--- Input for this task Enclosed Below ---

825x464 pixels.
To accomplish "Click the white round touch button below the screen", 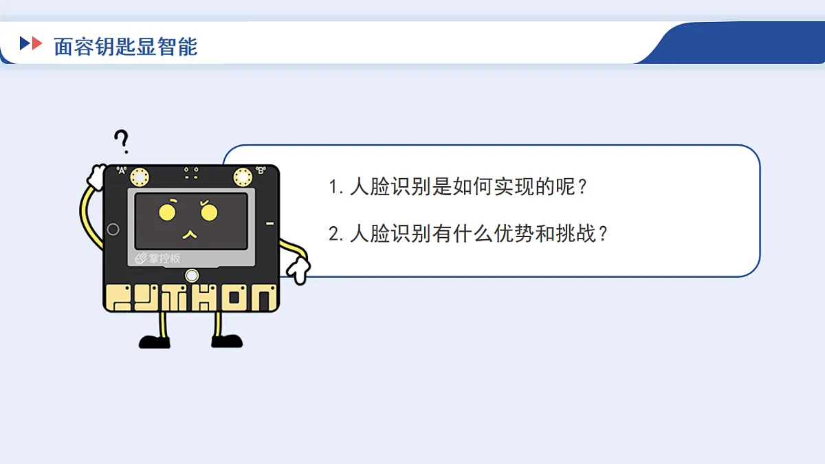I will click(192, 276).
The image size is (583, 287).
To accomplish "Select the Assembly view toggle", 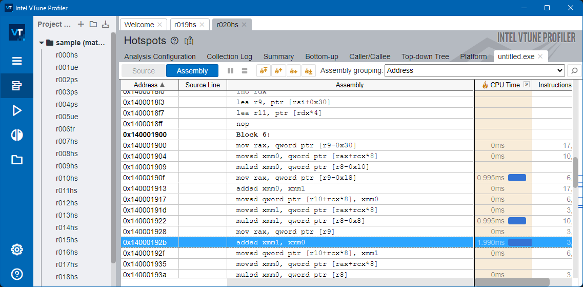I will (192, 71).
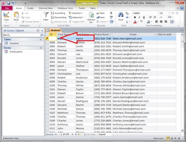Switch to the Create ribbon tab
The image size is (186, 142).
30,8
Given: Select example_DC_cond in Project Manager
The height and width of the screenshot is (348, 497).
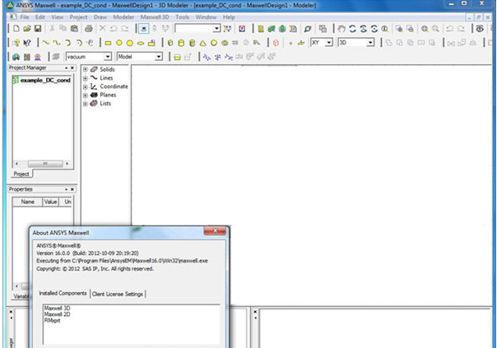Looking at the screenshot, I should click(x=44, y=80).
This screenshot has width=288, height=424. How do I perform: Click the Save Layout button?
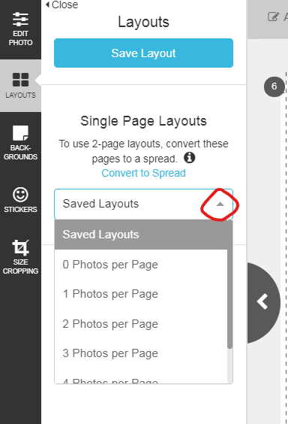(x=143, y=53)
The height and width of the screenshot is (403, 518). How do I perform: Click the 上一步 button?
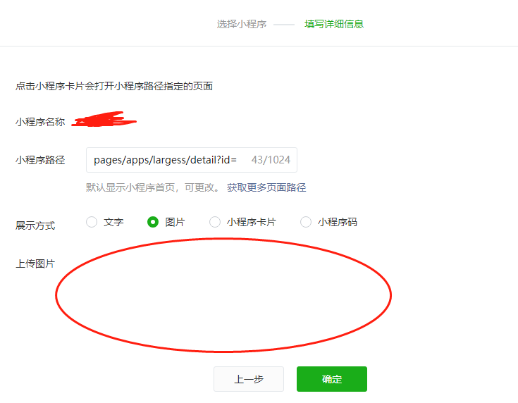pyautogui.click(x=249, y=379)
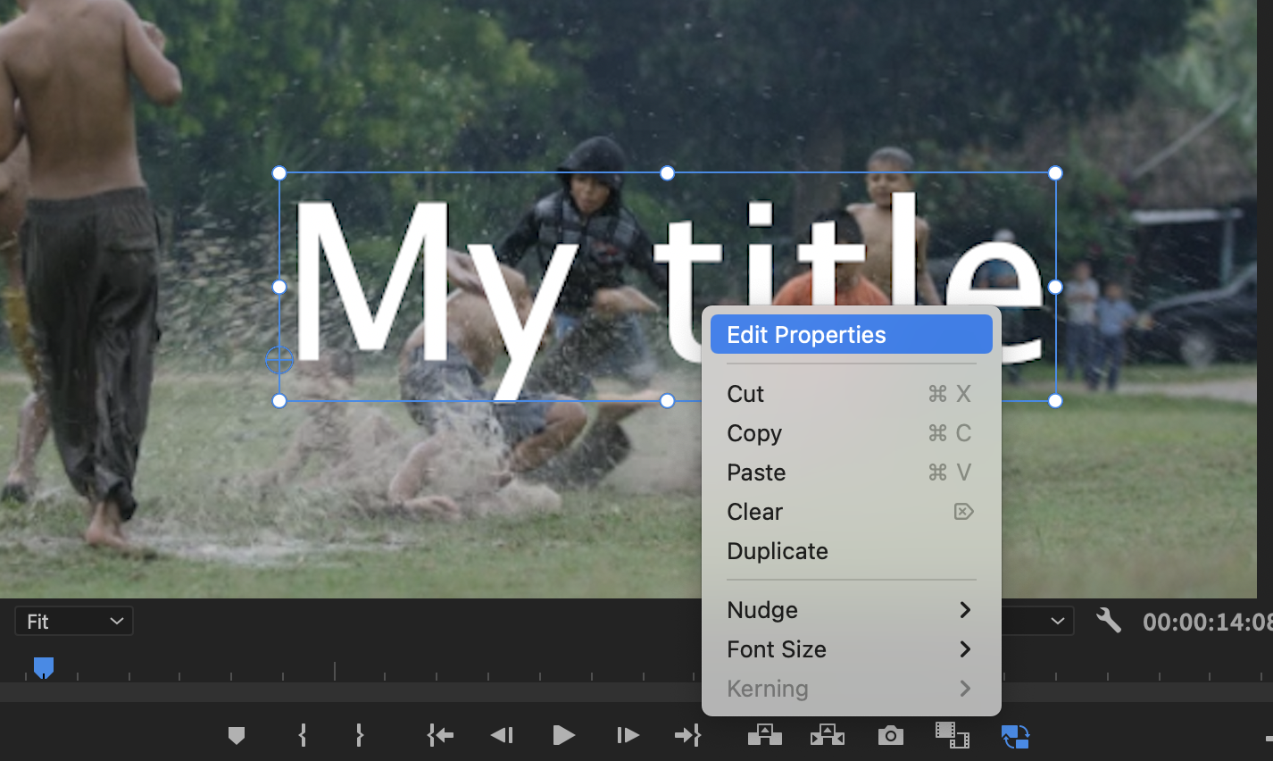Set the in point with the brace icon
Screen dimensions: 1273x761
(302, 735)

--- End of Enclosed Input for this task ---

Exercise goal:
The lines to copy begin with the one containing "The height and width of the screenshot is (348, 497)." and end with the last line of the entries above; copy them exactly, minus the pictures.

Finished task:
The height and width of the screenshot is (348, 497).
Looking at the screenshot, I should click(x=44, y=80).
This screenshot has width=288, height=424. How do I perform: Click the Save Layout button?
(x=143, y=53)
The height and width of the screenshot is (403, 518). How do I perform: Click the 上一步 button?
pyautogui.click(x=249, y=379)
Set the in point with the brace icon
Screen dimensions: 1273x761
(302, 735)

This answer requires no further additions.